III. Une indemnité de défenseur d'office pour la procédure d'appel d'un montant de 2'057 fr. 20, TVA et débours inclus, est allouée à Me Yann Oppliger.
IV. K.________ doit payer à Q.________ la somme de 957 fr. 15, et à A.________, la somme de 957 fr. 15, à titre de juste indemnité pour les dépenses obligatoires occasionnées par la procédure d’appel.
V. Les frais d'appel, par 4'547 fr. 20, qui comprennent l'indemnité allouée au défenseur d'office, sont mis par 4/5, soit 3'637 fr. 75, à la charge de K.________, le solde, par 909 fr. 45, étant laissé à la charge de l’Etat.
VI. K.________ ne sera tenu de rembourser à l’Etat les 4/5 du montant de l’indemnité en faveur de son défenseur d’office prévue au ch. III. ci-dessus que lorsque sa situation financière le permettra.

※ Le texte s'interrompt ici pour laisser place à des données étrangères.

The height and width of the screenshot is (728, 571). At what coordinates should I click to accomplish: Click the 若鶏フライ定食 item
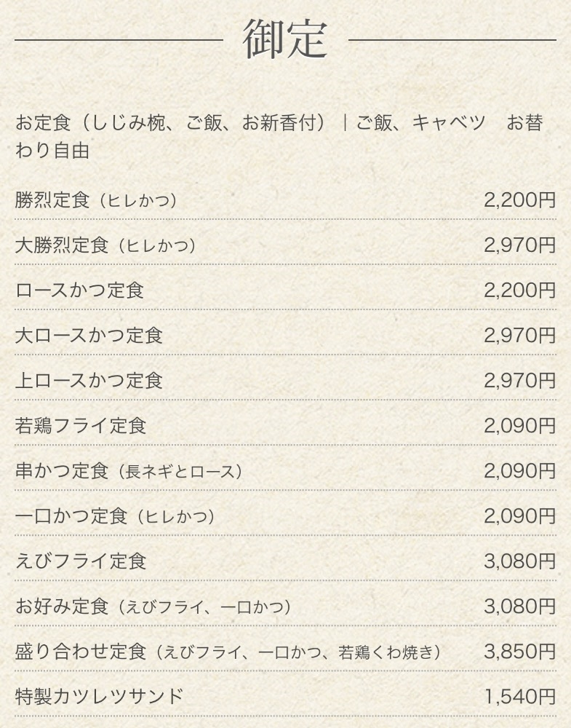point(80,426)
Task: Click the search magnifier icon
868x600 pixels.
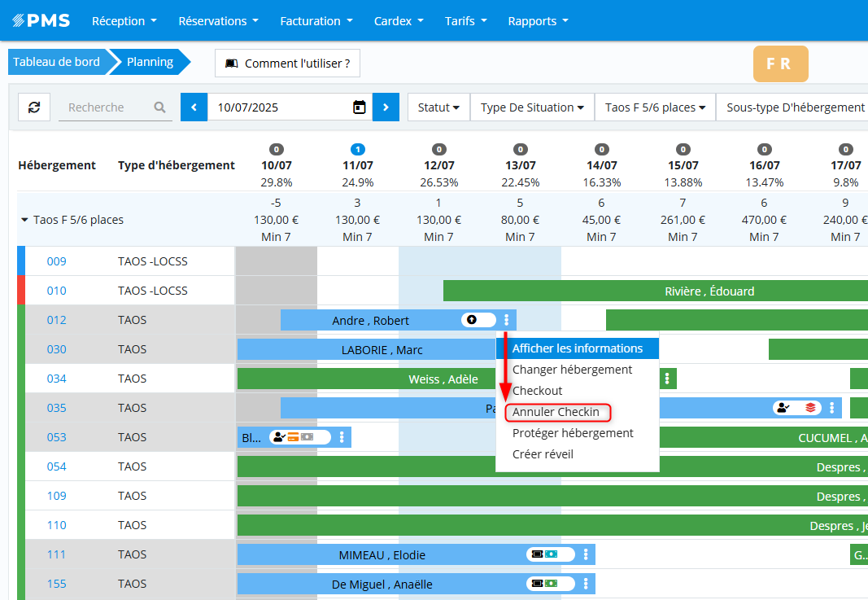Action: click(x=159, y=107)
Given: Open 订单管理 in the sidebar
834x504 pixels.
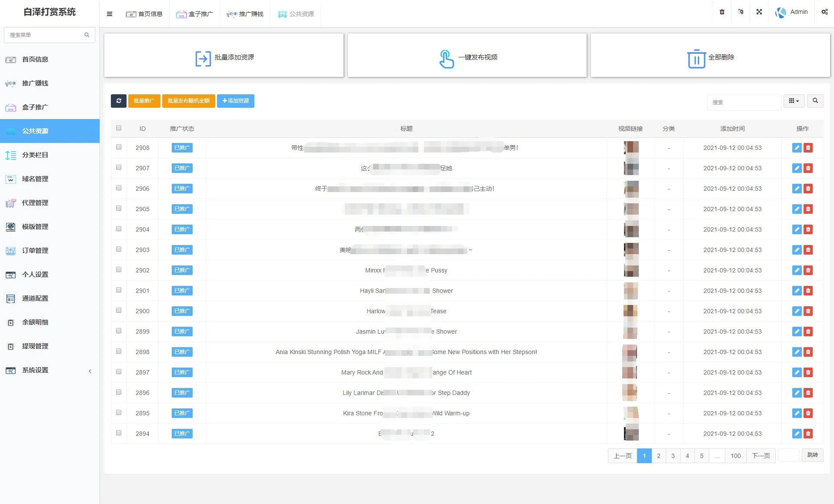Looking at the screenshot, I should tap(35, 251).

Le président : La greffière :
Du
Ministère public central,
Office d'exécution des peines,
par l'envoi de photocopies.
Le présent jugement peut faire l'objet d'un recours en matière pénale devant le Tribunal fédéral au sens des art. 78 ss LTF (loi du 17 juin 2005 sur le Tribunal fédéral – RS 173.110). Ce recours doit être déposé devant le Tribunal fédéral dans les trente jours qui suivent la notification de l'expédition complète (art. 100 al. 1 LTF).

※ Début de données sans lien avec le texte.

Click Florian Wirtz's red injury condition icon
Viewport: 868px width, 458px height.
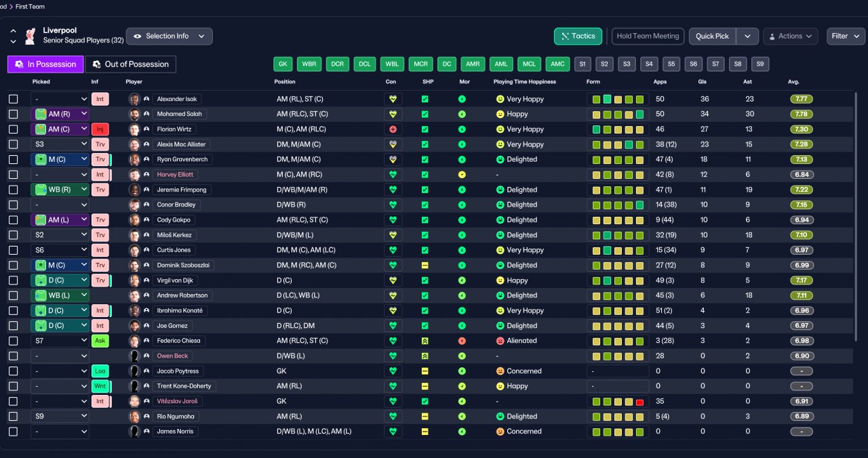point(393,129)
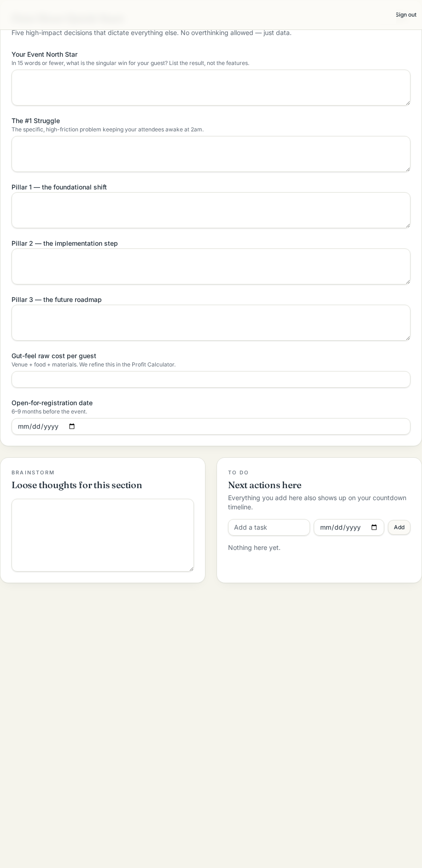Screen dimensions: 422x868
Task: Click the resize grip of the #1 Struggle textarea
Action: (408, 169)
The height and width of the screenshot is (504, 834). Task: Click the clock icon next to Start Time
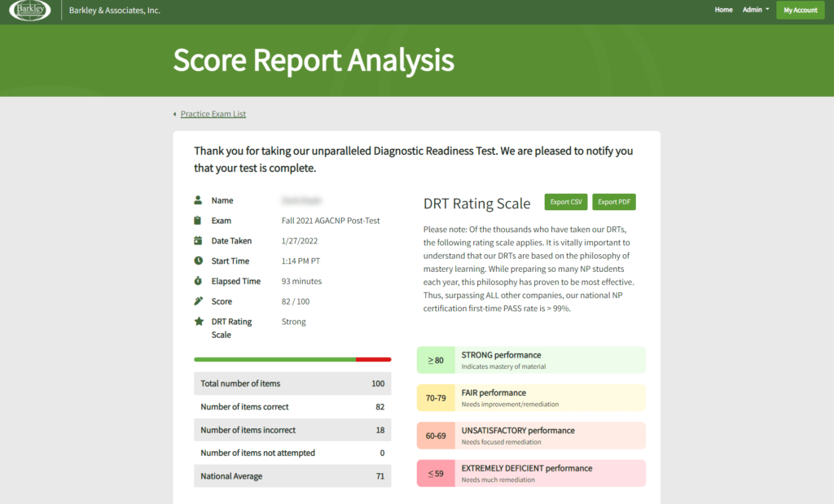click(198, 261)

En vertu de l’art. 135 al. 3 let. b CPP, le présent jugement peut, en tant qu'il concerne l’indemnité d’office, faire l’objet d’un recours au sens des art. 393 ss CPP devant le Tribunal pénal fédéral (art. 37 al. 1 et 39 al. 1 LOAP [Loi fédérale du 19 mars 2010 sur l’organisation des autorités pénales ; RS 173.71]. Ce recours doit être déposé devant le Tribunal pénal fédéral dans un délai de dix jours dès la notification de l’arrêt attaqué (art. 396 al. 1 CPP).